Content starts
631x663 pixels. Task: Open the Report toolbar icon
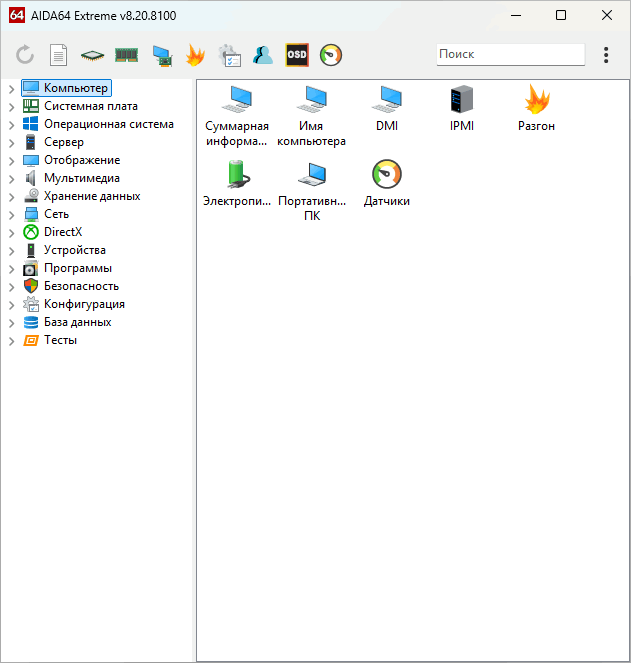[x=59, y=55]
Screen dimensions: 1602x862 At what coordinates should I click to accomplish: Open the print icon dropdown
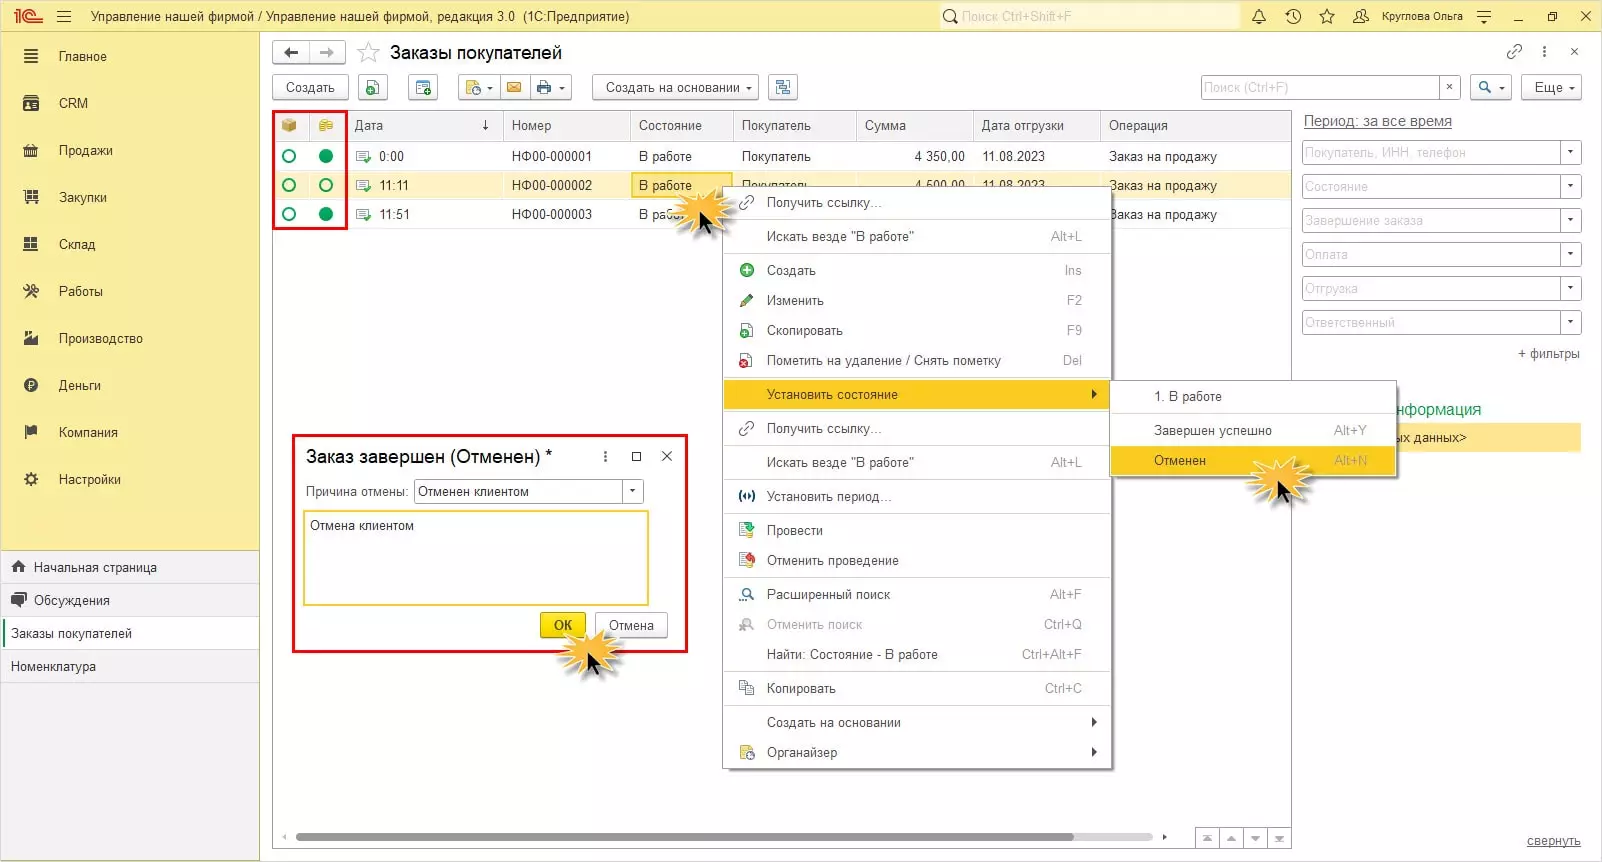550,88
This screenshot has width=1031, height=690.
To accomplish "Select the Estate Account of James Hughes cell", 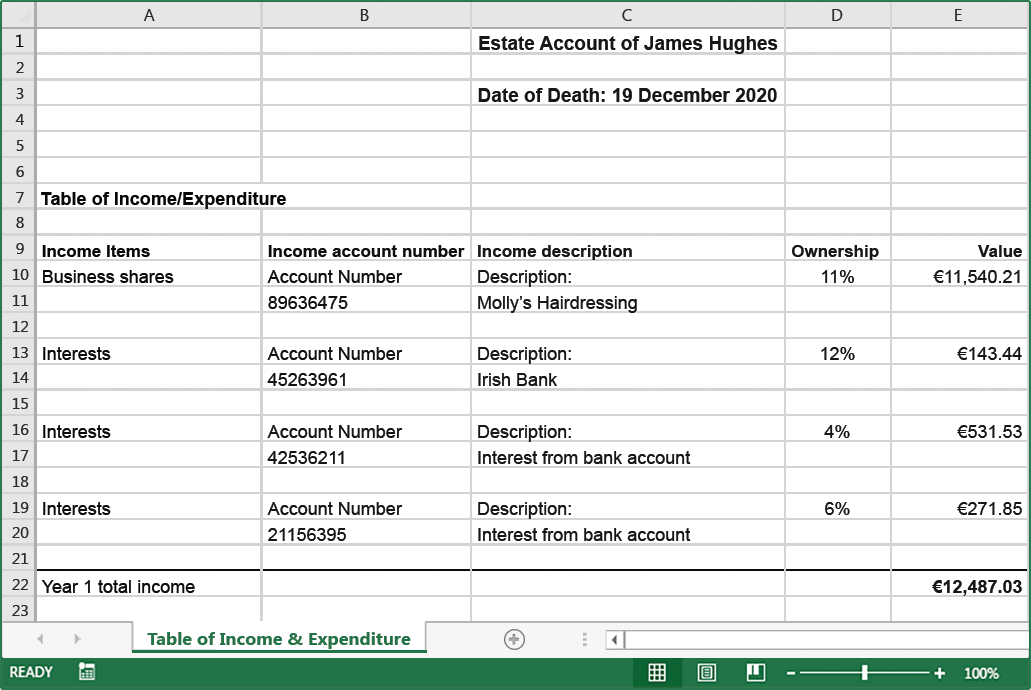I will tap(627, 43).
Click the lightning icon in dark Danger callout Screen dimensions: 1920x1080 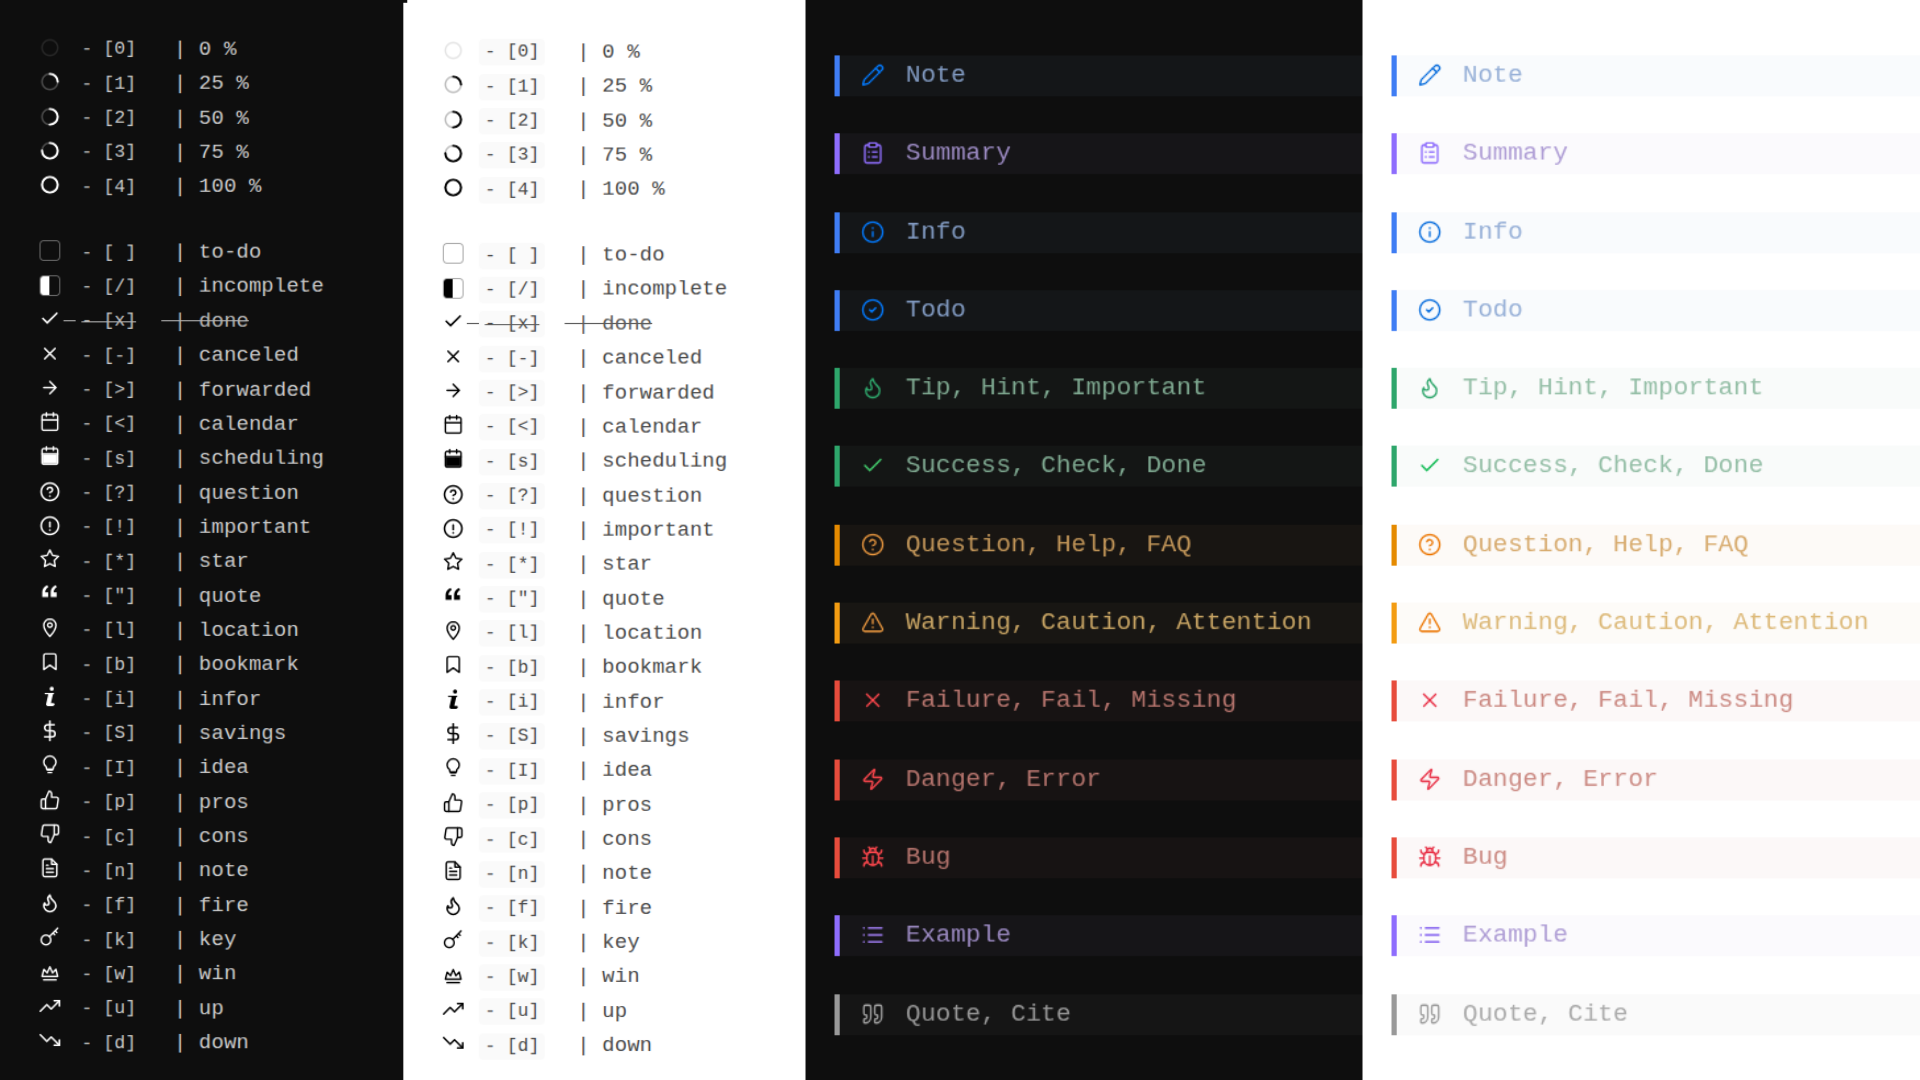(x=873, y=779)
Content ends
Print the data above from its first line through the line that has "This screenshot has width=1031, height=690.", exactly and with nothing else, omitting pictures.

631x663 pixels. Task: Open the Report toolbar icon
[x=59, y=55]
Screen dimensions: 1602x862 At what coordinates should I click to accomplish: Open the print icon dropdown
550,88
This screenshot has width=1031, height=690.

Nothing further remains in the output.